In turn-of-the-twentieth-century America, a husband's desertion or failure to provide for his wife and children became problematized as a cause of poverty and delinquency. Every state enacted a law which punished a male householder who failed to support his family. This article scrutinizes how the workingmen responded to the legal treatment, and examines the consequences of the criminalization of male desertion or non-support, based on the court records in San Diego, California during the 1910s and early 1920s.
The legal treatment of male desertion or non-support was based on the assumption that the man failed to fulfill his economic responsibilities toward the family due to his moral weaknesses, manifested in the form of drunkenness, gambling and sexual immorality. After placing him on probation, judges, probation officers and social workers intervened in the private sphere of the defendant and monitored his ways of spending, leisure activities and family relationships. The defendant was forced to pay a certain amount of money to his family periodically and to refrain from activities which social reformers deemed immoral. However, these disciplinary measures failed to consider economic difficulties with which the workingmen were frequently faced, such as unemployment, low wages, industrial accidents and epidemics. Thus, the legal treatment tended to stigmatize as criminals those who were economically vulnerable—the unskilled workingmen, often of ethnic/racial minorities, some of whom were incarcerated in the state prison.

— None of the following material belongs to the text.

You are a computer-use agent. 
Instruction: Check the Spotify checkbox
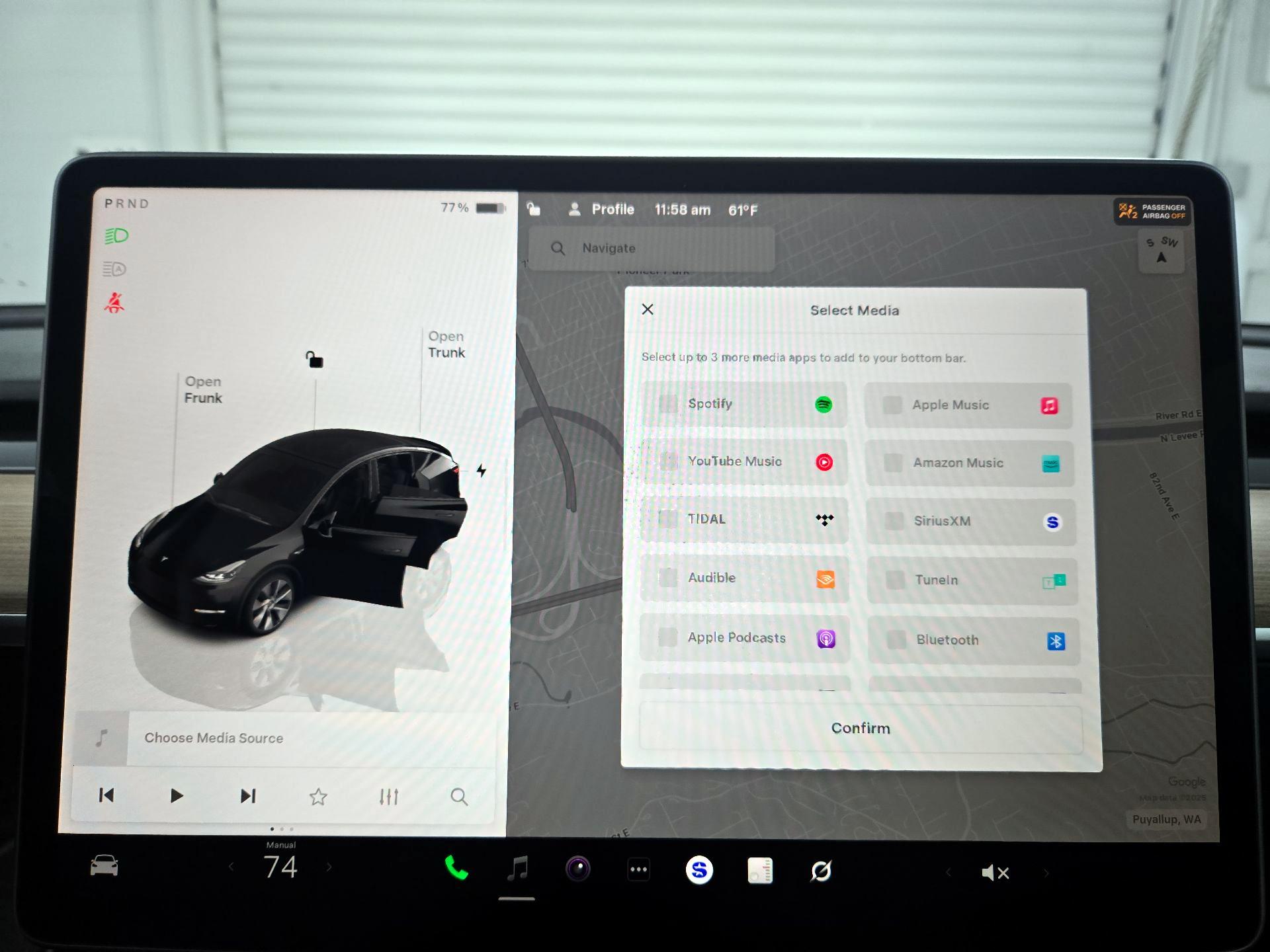point(669,404)
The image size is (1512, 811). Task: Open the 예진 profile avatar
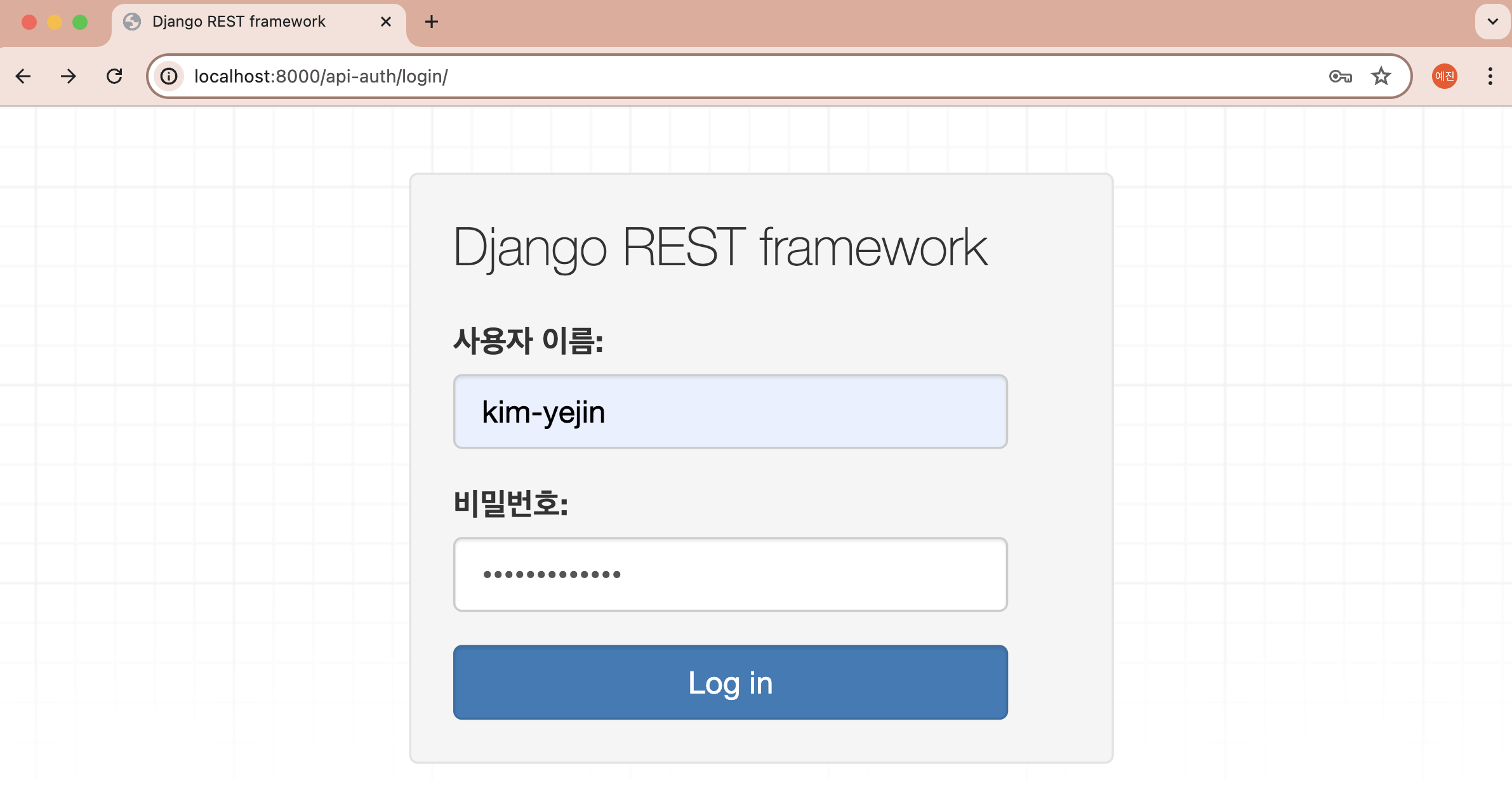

The workingmen who were charged with desertion or non-support criticized these disciplinary practices in the court. Some defendants emphasized economic difficulties beyond their control and denied the criminality of their behavior. Others problematized the gender biased legal system which only punished the man who failed to fulfill economic responsibilities, by claiming that their wives also failed to live up to the middle-class standard of domesticity.